A Conservative Finite Element ALE Scheme for Mass-Conserving Reaction-Diffusion Equations on Evolving Two-Dimensional Domains

TL;DR

This paper introduces a conservative ALE finite element method for reaction-diffusion equations on evolving 2D domains, ensuring mass conservation and high accuracy, with applications to biological cell migration modeling.

Contribution

It develops a robust, mass-conserving ALE finite element scheme using MMPDE mesh generation for bulk-surface reaction-diffusion systems on moving domains.

Findings

Method is second-order accurate.

Ensures global mass conservation.

Successfully models cell migration with chemotactic signals.

Abstract

Mass-conservative reaction-diffusion systems have recently been proposed as a general framework to describe intracellular pattern formation. These systems have been used to model the conformational switching of proteins as they cycle from an inactive state in the cell cytoplasm, to an active state at the cell membrane. The active state then acts as input to downstream effectors.

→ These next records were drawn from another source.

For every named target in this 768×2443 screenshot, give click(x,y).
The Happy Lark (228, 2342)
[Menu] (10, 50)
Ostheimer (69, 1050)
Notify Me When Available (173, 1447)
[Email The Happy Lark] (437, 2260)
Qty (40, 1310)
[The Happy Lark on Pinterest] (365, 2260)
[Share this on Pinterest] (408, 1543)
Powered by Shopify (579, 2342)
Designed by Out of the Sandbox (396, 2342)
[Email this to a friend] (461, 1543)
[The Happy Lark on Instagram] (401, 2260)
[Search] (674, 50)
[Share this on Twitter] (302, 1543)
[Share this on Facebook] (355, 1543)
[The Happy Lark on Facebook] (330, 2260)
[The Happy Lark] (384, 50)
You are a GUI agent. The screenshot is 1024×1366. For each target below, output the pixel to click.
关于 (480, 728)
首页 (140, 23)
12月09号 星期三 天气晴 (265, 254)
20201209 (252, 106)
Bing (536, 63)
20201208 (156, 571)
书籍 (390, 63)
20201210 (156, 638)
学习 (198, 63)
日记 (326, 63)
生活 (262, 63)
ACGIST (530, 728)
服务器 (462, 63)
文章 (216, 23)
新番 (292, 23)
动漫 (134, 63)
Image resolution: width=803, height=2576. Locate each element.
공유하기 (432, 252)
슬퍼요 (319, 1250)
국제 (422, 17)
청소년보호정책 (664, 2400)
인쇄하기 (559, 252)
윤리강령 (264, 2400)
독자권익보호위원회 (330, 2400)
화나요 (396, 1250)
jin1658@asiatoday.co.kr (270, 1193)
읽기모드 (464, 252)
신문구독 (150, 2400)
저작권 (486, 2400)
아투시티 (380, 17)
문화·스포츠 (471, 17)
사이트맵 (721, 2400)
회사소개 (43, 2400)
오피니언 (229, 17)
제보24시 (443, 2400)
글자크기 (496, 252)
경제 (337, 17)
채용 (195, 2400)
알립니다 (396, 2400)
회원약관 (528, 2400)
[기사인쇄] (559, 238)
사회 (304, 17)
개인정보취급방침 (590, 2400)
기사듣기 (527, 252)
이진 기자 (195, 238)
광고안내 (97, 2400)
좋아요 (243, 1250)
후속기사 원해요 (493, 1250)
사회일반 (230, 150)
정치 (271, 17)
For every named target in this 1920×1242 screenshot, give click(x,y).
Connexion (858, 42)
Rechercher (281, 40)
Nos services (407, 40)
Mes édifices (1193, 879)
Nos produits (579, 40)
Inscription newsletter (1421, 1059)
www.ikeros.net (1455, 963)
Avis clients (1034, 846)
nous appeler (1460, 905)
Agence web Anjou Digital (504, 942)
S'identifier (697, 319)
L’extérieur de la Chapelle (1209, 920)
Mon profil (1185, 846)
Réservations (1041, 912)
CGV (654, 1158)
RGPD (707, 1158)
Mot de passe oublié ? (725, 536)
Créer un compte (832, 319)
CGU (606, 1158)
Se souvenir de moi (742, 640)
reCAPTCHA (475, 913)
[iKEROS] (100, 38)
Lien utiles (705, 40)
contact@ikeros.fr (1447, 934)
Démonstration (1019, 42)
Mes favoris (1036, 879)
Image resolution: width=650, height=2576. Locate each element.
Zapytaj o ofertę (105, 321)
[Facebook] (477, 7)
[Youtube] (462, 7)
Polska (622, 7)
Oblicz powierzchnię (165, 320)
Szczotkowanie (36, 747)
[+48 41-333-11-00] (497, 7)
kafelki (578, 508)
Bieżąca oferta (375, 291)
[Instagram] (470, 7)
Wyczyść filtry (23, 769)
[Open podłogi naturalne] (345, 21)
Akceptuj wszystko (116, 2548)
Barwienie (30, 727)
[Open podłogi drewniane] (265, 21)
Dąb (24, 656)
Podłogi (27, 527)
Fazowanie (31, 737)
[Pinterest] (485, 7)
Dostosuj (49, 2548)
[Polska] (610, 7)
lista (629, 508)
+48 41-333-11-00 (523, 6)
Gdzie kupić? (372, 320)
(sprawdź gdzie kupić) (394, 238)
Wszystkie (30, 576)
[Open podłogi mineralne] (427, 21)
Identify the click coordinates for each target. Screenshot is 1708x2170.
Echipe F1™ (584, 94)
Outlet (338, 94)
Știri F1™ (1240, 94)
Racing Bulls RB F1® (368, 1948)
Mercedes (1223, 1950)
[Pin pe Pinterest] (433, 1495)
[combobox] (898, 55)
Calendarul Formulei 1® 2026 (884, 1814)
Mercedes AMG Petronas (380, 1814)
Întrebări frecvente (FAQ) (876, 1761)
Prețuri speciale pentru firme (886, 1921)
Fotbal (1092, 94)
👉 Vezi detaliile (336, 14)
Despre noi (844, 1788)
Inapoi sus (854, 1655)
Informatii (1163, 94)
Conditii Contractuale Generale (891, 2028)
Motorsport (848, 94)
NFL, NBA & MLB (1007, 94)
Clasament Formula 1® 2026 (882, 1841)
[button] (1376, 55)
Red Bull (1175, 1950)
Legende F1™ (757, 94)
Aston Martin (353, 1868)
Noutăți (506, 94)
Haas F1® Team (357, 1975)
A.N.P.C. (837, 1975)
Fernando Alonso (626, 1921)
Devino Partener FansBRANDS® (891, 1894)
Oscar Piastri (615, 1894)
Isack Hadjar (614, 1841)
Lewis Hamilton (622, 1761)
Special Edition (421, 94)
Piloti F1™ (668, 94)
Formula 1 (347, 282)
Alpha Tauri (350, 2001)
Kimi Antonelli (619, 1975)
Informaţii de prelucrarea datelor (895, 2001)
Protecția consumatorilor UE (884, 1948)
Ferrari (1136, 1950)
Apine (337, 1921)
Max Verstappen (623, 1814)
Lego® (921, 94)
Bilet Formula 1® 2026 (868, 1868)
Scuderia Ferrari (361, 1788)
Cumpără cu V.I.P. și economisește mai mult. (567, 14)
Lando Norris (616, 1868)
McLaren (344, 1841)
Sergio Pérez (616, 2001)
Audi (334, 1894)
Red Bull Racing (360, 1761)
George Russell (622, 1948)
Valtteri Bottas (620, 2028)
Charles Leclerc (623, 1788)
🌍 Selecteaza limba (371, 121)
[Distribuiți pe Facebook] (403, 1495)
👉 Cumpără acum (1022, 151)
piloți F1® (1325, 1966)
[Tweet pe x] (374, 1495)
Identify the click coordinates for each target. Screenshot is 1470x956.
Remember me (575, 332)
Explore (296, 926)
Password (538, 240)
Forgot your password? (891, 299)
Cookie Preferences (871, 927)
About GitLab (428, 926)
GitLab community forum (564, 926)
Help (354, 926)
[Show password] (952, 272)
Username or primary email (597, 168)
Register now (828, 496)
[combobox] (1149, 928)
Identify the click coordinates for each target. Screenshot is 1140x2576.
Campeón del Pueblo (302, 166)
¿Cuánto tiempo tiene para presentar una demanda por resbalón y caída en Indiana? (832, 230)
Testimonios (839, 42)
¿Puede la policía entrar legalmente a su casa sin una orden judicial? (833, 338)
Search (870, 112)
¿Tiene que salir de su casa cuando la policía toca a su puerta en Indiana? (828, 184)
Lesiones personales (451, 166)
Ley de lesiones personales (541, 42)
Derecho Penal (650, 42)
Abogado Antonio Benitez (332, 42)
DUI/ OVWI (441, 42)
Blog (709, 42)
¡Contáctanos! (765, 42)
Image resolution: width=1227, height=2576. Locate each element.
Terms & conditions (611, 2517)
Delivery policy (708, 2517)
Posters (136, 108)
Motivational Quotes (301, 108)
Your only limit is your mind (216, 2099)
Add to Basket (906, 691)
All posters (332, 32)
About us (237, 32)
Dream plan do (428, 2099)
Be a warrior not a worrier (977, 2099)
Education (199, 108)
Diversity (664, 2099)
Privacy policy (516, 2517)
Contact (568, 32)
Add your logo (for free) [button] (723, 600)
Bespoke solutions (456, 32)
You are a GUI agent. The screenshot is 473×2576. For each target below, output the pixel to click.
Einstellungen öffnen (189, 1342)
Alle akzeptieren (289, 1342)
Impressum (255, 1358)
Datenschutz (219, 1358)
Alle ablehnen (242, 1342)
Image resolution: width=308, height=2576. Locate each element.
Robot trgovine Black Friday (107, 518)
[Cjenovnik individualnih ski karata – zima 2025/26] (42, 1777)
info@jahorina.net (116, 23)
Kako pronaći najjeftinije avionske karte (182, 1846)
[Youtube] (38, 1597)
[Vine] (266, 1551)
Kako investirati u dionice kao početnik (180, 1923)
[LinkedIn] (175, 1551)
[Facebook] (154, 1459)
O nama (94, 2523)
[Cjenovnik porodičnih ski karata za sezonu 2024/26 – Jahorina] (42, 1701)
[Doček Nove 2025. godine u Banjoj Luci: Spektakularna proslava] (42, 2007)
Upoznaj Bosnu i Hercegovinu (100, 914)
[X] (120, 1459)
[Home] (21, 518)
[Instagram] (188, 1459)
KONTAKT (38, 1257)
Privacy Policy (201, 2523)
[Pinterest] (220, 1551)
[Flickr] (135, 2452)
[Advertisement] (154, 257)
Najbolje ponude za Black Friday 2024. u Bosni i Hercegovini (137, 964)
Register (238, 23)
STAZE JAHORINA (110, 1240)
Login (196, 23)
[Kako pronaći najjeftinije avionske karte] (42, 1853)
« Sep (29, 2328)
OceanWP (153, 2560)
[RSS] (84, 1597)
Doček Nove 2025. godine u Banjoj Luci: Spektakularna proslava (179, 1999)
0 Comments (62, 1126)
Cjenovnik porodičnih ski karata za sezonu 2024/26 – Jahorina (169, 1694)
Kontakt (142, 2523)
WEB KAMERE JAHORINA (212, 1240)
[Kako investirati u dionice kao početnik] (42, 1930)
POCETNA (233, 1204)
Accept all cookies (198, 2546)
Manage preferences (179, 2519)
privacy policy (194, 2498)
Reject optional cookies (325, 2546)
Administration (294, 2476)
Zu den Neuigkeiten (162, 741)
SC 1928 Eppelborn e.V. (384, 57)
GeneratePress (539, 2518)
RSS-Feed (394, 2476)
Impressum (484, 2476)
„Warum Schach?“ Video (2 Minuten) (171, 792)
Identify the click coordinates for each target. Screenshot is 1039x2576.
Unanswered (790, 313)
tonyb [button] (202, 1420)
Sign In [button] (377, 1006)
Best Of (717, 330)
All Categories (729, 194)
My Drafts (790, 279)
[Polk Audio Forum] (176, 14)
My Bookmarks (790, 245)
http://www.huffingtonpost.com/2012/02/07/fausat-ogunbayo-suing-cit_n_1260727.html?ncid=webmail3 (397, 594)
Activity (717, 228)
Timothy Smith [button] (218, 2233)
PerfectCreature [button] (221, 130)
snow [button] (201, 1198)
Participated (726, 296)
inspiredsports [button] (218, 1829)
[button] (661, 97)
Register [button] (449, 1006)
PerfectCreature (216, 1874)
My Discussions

The paradigm of activation by recruitment to the membrane underpins a range of biological pathways - including G-protein signalling, growth control through Ras and PI 3-kinase, and cell polarity through Rac and Rho; all activate their targets by recruiting them from the cytoplasm to the membrane. Global mass conservation lies at the heart of these models reflecting the property that the total number of active and inactive forms, and targets, remains constant. Here we present a conservative arbitrary Lagrangian Eulerian (ALE) finite element method for the approximate solution of systems of bulk-surface reaction-diffusion equations on an evolving two-dimensional domain. Fundamental to the success of the method is the robust generation of bulk and surface meshes. For this purpose, we use a moving mesh partial differential equation (MMPDE) approach. Global conservation of the fully discrete finite element solution is established independently of the ALE velocity field and the time step size. The developed method is applied to model problems with known analytical solutions; these experiments indicate that the method is second-order accurate and globally conservative. The method is further applied to a model of a single cell migrating in the presence of an external chemotactic signal.